Personal information
- Born: 10 April 1962 (age 63) Titograd, SFR Yugoslavia
- Nationality: Montenigrin
- Height: 1.81 m (5 ft 11 in)
- Playing position: Centre back

Club information
- Current club: Retired

Senior clubs
- Years: Team
- 1976-1988: ŽRK Budućnost Podgorica
- 1988-1989: ŽRK Voždovac Belgrade
- 1989-1993: USM Gagny

National team
- Years: Team
- –: Yugoslavia

Medal record
Women's Handball
| Gold medal – first place | 1984 Los Angeles | Team |
World Championship
| Bronze medal – third place | 1982 Hungary | Team |

= Ljiljana Mugoša =

Handball player (born 1962)

Ljiljana Vučević, née Mugoša (born April 10, 1962 in Titograd, PR Montenegro, FPR Yugoslavia), is a former Yugoslav handball player who competed in the 1984 Summer Olympics and in the 1988 Summer Olympics.

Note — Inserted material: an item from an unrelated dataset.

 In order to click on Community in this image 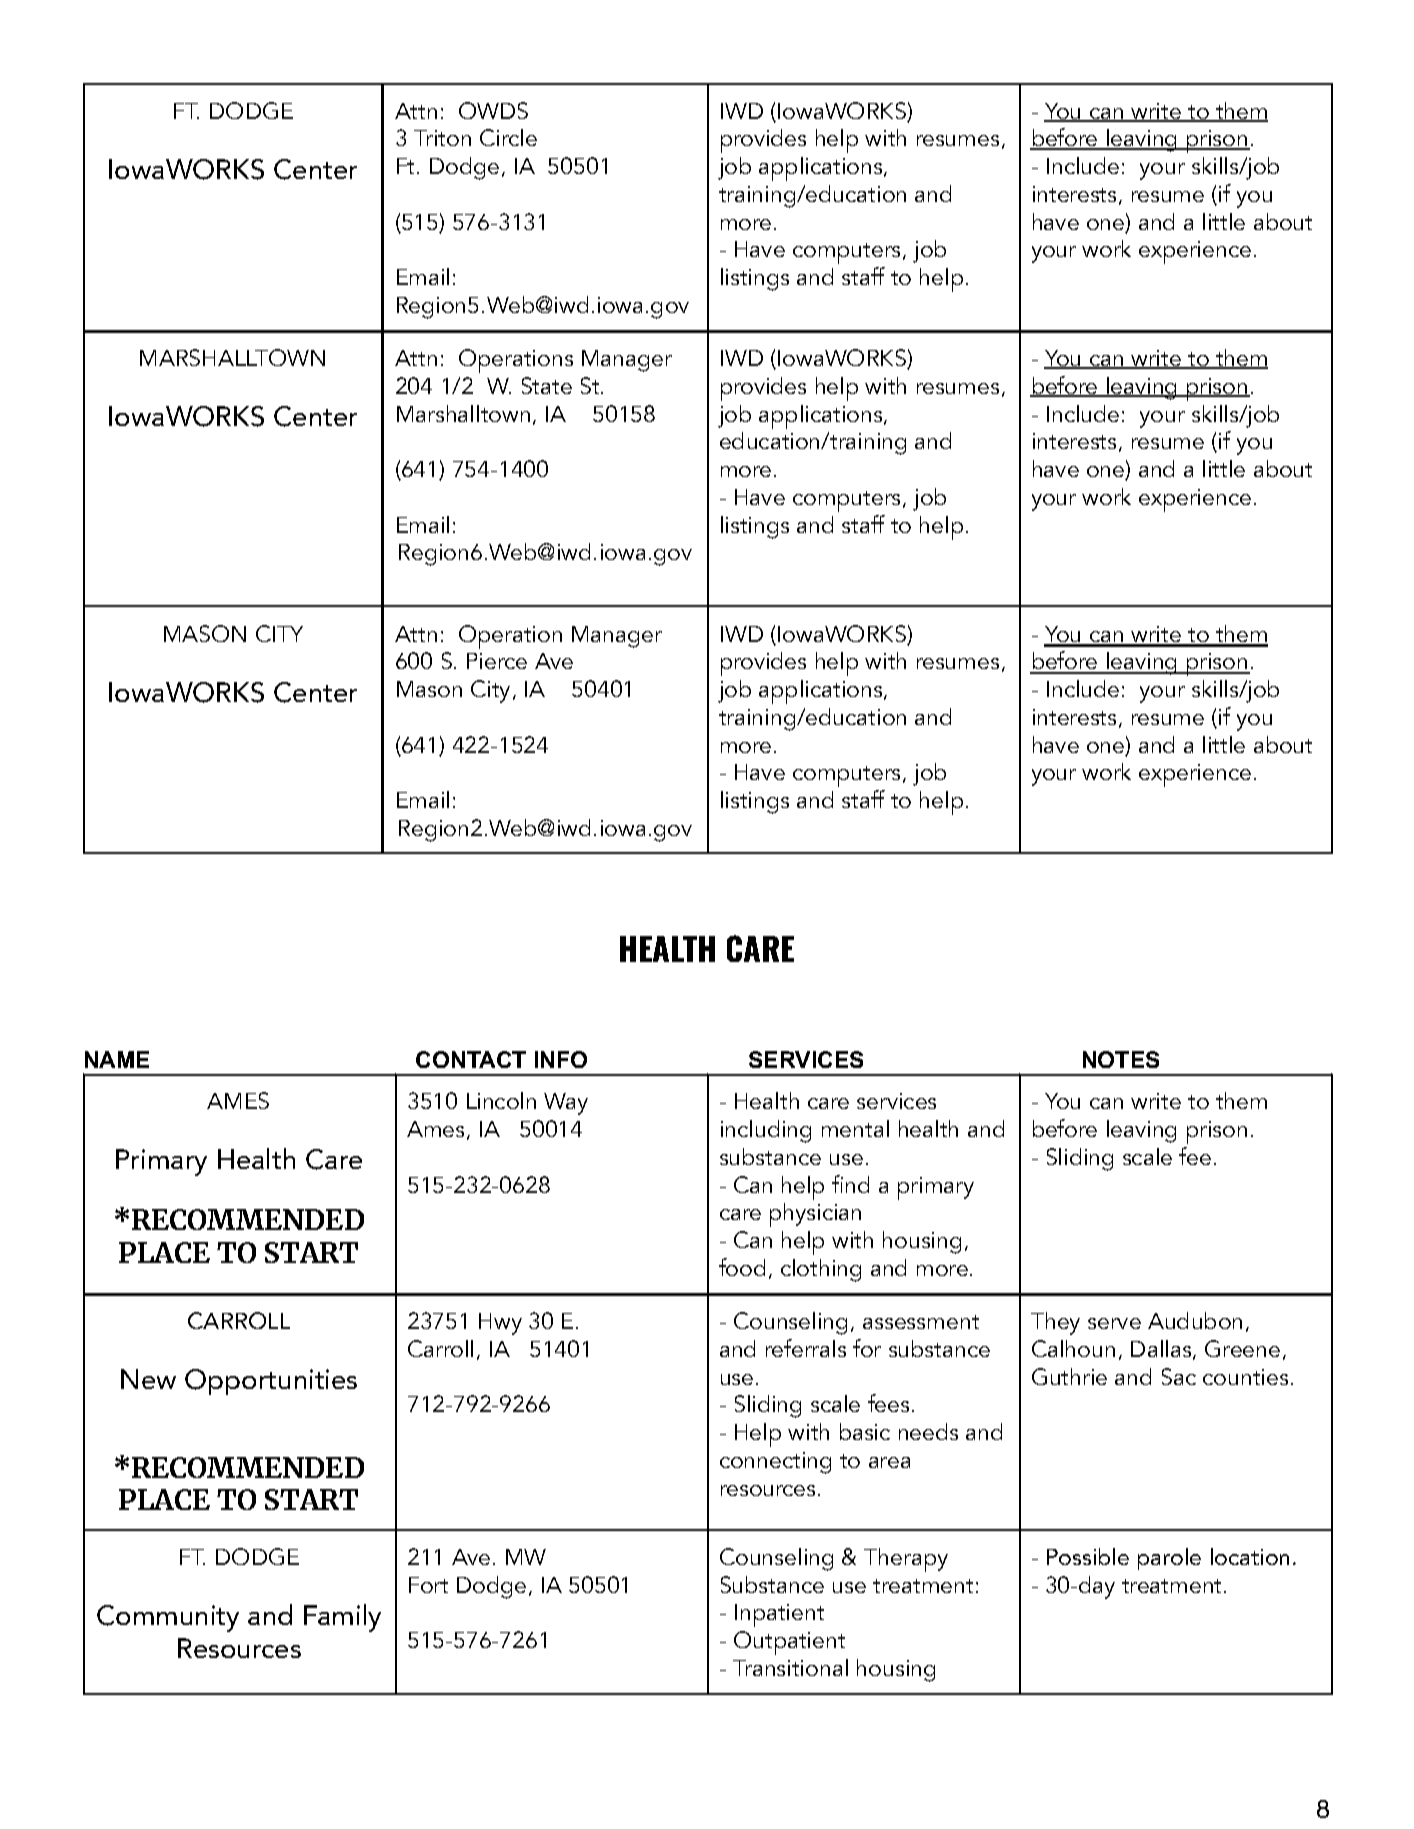, I will do `click(168, 1618)`.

In 1984, she was a member of the Yugoslav handball team which won the gold medal. She played four matches and scored four goals.

Four years later she was part of the Yugoslav team which finished fourth. She played all five matches and scored five goals.

She is the sister of Svetlana Mugoša-Antić, who also played on the 1984 Gold winning team. They also played together at USM Gagny.